I suspect Linux will really begin to make inroads in government departments, particularly in poor countries where people simply can't afford to throw public money away on Microsoft licences.
But I think Linux will continue to be a problematic choice for home users - particularly because of multimedia issues. The Linux advocate Eric Raymond sees this as something of an achilles heel for his favored platform. He speaks of running a gauntlet "to get codec support" and says that that is "so daunting" that sometimes he simply never get things to work. And this is an expert speaking. Where does that leave the rest of us?
http://catb.org/~esr/writings/world-domination/world-domination-201.html
Posted by: Steve | January 23, 2007 at 12:56 PM
It seems to me that Linux systems are really meant for geeks and people who like to tinker with their systems.

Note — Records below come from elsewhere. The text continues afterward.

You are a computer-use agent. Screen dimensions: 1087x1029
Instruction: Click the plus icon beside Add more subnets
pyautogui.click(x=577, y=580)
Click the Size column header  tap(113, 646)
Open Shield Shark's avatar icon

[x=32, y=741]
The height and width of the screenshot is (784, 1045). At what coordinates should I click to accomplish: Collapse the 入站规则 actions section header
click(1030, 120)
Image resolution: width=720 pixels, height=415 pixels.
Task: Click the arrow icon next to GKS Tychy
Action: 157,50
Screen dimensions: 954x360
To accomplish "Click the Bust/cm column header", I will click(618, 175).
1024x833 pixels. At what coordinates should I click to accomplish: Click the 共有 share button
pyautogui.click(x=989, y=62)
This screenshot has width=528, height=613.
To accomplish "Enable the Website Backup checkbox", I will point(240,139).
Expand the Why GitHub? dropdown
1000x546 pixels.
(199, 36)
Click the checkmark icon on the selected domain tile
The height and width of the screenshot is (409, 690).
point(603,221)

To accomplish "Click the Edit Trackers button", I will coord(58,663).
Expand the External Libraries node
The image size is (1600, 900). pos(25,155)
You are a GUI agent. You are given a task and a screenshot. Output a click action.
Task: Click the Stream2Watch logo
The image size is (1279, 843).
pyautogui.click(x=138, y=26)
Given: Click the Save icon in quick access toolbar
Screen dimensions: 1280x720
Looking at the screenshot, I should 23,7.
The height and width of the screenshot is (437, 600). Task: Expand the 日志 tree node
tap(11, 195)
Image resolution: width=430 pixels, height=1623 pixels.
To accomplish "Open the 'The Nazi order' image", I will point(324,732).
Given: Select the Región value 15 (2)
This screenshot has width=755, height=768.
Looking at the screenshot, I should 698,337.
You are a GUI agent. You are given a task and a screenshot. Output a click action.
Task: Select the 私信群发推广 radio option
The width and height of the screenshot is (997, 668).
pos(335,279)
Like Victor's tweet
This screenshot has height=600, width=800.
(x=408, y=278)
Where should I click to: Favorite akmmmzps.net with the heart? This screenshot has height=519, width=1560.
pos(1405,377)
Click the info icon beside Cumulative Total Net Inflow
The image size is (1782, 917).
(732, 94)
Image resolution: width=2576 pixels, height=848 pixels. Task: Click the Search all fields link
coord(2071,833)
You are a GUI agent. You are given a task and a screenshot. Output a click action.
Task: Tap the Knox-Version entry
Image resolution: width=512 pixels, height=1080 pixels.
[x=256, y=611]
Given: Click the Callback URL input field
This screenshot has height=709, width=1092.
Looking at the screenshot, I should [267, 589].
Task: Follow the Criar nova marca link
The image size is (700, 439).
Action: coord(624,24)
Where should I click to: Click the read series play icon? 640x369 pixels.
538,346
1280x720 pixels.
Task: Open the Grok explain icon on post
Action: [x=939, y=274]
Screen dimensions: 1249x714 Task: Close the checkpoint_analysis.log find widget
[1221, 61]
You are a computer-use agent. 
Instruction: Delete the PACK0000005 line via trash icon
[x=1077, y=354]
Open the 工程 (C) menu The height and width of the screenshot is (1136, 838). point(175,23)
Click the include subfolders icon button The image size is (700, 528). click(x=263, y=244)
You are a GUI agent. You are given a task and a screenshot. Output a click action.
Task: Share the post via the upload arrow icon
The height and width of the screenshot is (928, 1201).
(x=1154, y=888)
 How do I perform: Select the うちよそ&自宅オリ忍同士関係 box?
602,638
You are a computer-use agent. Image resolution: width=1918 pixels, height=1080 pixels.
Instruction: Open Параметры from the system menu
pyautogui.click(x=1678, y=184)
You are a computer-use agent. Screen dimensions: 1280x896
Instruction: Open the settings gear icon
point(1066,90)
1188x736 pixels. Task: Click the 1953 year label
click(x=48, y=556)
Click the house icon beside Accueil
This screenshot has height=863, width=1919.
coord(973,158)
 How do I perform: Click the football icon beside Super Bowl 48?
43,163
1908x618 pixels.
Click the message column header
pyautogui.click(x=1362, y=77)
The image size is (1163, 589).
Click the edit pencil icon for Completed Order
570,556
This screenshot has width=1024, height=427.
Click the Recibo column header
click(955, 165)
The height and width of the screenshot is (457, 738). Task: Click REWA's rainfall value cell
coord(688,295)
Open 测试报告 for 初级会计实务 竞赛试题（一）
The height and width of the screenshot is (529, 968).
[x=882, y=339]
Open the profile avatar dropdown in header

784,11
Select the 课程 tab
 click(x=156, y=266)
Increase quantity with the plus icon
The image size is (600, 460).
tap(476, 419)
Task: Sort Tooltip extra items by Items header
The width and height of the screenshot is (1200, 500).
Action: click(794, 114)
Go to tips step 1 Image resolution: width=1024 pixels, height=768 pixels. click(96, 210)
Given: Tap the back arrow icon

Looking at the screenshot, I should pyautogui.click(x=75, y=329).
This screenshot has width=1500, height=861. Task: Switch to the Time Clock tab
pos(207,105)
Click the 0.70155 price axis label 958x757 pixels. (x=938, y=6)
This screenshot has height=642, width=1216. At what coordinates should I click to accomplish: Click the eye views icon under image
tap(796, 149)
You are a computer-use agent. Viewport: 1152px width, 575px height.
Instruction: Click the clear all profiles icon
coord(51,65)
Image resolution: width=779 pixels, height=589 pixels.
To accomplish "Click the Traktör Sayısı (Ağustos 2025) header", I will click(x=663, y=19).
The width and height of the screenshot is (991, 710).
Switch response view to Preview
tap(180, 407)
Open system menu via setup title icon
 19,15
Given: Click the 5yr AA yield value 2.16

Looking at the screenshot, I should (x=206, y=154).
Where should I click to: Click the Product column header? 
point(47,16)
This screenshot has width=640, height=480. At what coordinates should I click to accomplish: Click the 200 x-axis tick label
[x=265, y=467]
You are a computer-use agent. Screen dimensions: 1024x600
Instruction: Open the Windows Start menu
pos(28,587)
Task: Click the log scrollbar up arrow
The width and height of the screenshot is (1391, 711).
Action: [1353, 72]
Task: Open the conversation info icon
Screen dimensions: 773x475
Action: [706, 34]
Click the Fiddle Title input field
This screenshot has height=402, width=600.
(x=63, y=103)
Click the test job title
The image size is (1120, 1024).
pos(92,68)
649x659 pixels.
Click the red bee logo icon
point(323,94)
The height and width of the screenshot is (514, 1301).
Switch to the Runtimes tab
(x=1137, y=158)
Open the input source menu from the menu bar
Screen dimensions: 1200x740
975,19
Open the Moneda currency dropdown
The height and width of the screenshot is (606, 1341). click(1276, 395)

The typical everyday end-user will not have any use for linux at all.
Posted by: C. Ho | January 23, 2007 at 01:06 PM
Leonard wrote:
"The printer changing IP is interesting, and I have to wonder how OS X solves the problem, since it uses the same printing backend (CUPS) as Ubuntu."
Apple solves it by using Bonjour/Rendezvous/ZNC with the printer, just as you recommend doing for printer sharing. I bet you if you install the ZNC stack in Linux, it will work much more smoothly.
Just because CUPS is being used for the printer drivers it provides and to communicate with non Bonjour printers does not mean that the Mac is ONLY using CUPS when communicating with the printer. Since the Brother does support Bonjour, I imagine it is using that...
Posted by: ebernet | January 23, 2007 at 08:10 PM
I installed Ubuntu in August for the first time on a Gateway 1.1GHz Celeron machine to test it in a mixed environment (Mac OS 9, OS X 10.2.8 + 10.3.9). I ran into the same problem with Ubuntu file sharing (NFS), but only to the 10.3.9 machines. That issue is as yet unresolved because of my limited experience with command line maneuvers (I seem to have fudged the ownership of two home folders, somehow). For me, Ubuntu is largely an interesting hobby -- a step closer to a Mac GUI, with a long way still to go before it can be regularly used by the masses.
Posted by: myaka | January 23, 2007 at 10:14 PM
I've also tried Ubuntu 6.10 on a G5 iMac. The boot CD worked fine, but I found I couldn't start up an installation on an external FireWire drive without also installing OS X and messing about altering some Ubuntu config files. I gave up. I'm an end user that doesn't appreciate the hassle.
Judging from the boot CD, I can see the strengths of Ubuntu though - it's just not for me. It was just too difficult to find the information to get a full installation working and then implement it.
Conclusion: We are really spoiled with OS X.
Posted by: Bob Zurunkel | January 24, 2007 at 03:31 AM
I have a PowerBook and my wife has an iBook and Mac OS X is perfect for those machines, but recently, the pull of Linux was too much. I went out and bought a used Dell for $75.
I spend some of my day ssh'ing into a Red Hat server at work from a Windows box, so I'm used to navigating around the shell if I want to do so.
The thing with Apple is, there aren't any more surprises. The OS is so good, it's almost boring. Call me nuts, but I like that Linux and especially Ubuntu is still maturing.
I'll always be an Apple fan, but the thing that really gets me hot under the collar is Apple's unwillingness to open the OS to other hardware. I'm especially mad about that right now because my wife's iBook adapter broke off in the DC jack. Damn.
In summary: I've enjoyed my experience with Linux and I look forward to learning more and getting involved. Where can OS X go from here?